In 2001, when Douglas Brockway and a couple of partners formed Innovation Advisors, a New York-based advisory boutique focused on the technology industry, friends in the investment banking world were incredulous.

Back then, the US economy was in the doldrums and the technology industry was licking its wounds. But not quite five years later, Brockway and his firm have won a measure of respect from old colleagues.

"A lot of people scratched their heads and asked why we were starting an investment bank," says Brockway, a managing director at the firm with 15 years of experience dealing with emerging growth companies at SG Cowen and Alex. Brown. "Now those same people are saying, You're smart -- and a little lucky.'"

Indeed, what began as a three-person operation in New York that was long on energy and experience but short on actual business clients has morphed into a firm with Boston and Chicago offices and a staff of 18. Brockway, moreover, boasts that the upstart firm has closed 30 transactions since its inception, the bulk of them M&A deals. And Innovation Advisors is not alone.

Every profession that services mergers and acquisitions - lawyers, accountants, insurance firms -- have seen its fortunes rise of late. But few have benefited more handsomely than the 25 to 30 regional and boutique investment banks around the country that focus on advisory work and private equity investments in the middle market. Ironically, the explosion of opportunity, thanks in varying parts to pricing, generational changes and the ubiquitous private equity pressure, has caused these little fish to grow quickly and stretch the definition of boutique.

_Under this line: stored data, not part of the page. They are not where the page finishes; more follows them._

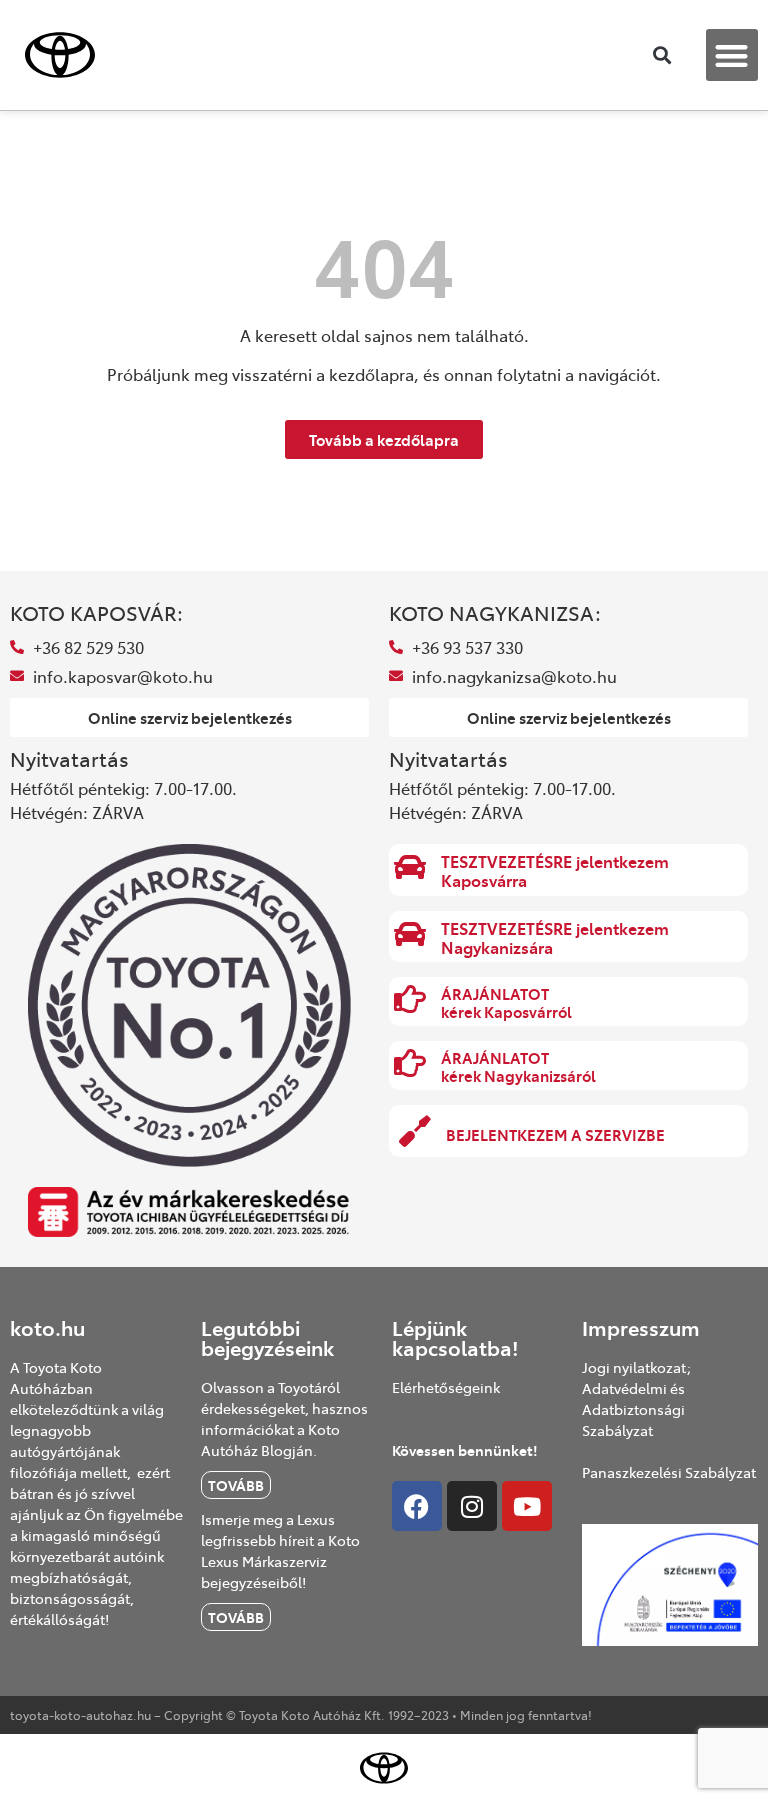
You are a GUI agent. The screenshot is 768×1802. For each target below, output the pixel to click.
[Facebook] (417, 1506)
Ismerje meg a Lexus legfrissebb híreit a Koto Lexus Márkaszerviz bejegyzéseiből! (280, 1550)
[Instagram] (472, 1506)
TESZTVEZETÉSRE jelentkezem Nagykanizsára (555, 937)
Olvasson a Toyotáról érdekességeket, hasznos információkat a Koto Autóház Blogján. (284, 1418)
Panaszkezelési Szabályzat (669, 1472)
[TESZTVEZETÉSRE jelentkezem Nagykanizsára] (410, 934)
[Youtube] (527, 1506)
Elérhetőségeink (446, 1387)
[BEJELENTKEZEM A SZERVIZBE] (415, 1131)
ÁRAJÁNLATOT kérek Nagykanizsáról (518, 1066)
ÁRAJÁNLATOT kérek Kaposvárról (506, 1002)
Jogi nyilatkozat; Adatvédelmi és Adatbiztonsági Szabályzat (636, 1398)
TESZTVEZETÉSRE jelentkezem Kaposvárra (555, 870)
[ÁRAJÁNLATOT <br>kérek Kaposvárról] (410, 999)
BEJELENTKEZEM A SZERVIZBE (555, 1134)
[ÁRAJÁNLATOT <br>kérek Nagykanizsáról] (410, 1063)
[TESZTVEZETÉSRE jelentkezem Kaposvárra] (410, 867)
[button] (732, 55)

Time to Get In on the Auction

It's no surprise that the M&A boom, and concomitant private equity explosion, have been the primary drivers of this success. The effects these two engines have had on middle-market banks have caused them to mushroom.

The best known of these firms, which largely eschew the capital- and risk-intensive world of sales and trading, include Houlihan Lokey Howard & Zukin in New York, Harris Williams in Richmond, Va., Goldsmith Agio Helms in Minneapolis, Lincoln International in Chicago, GulfStar Group in Houston, George Baum in Kansas City and Edgeview Partners in Charlotte, N.C.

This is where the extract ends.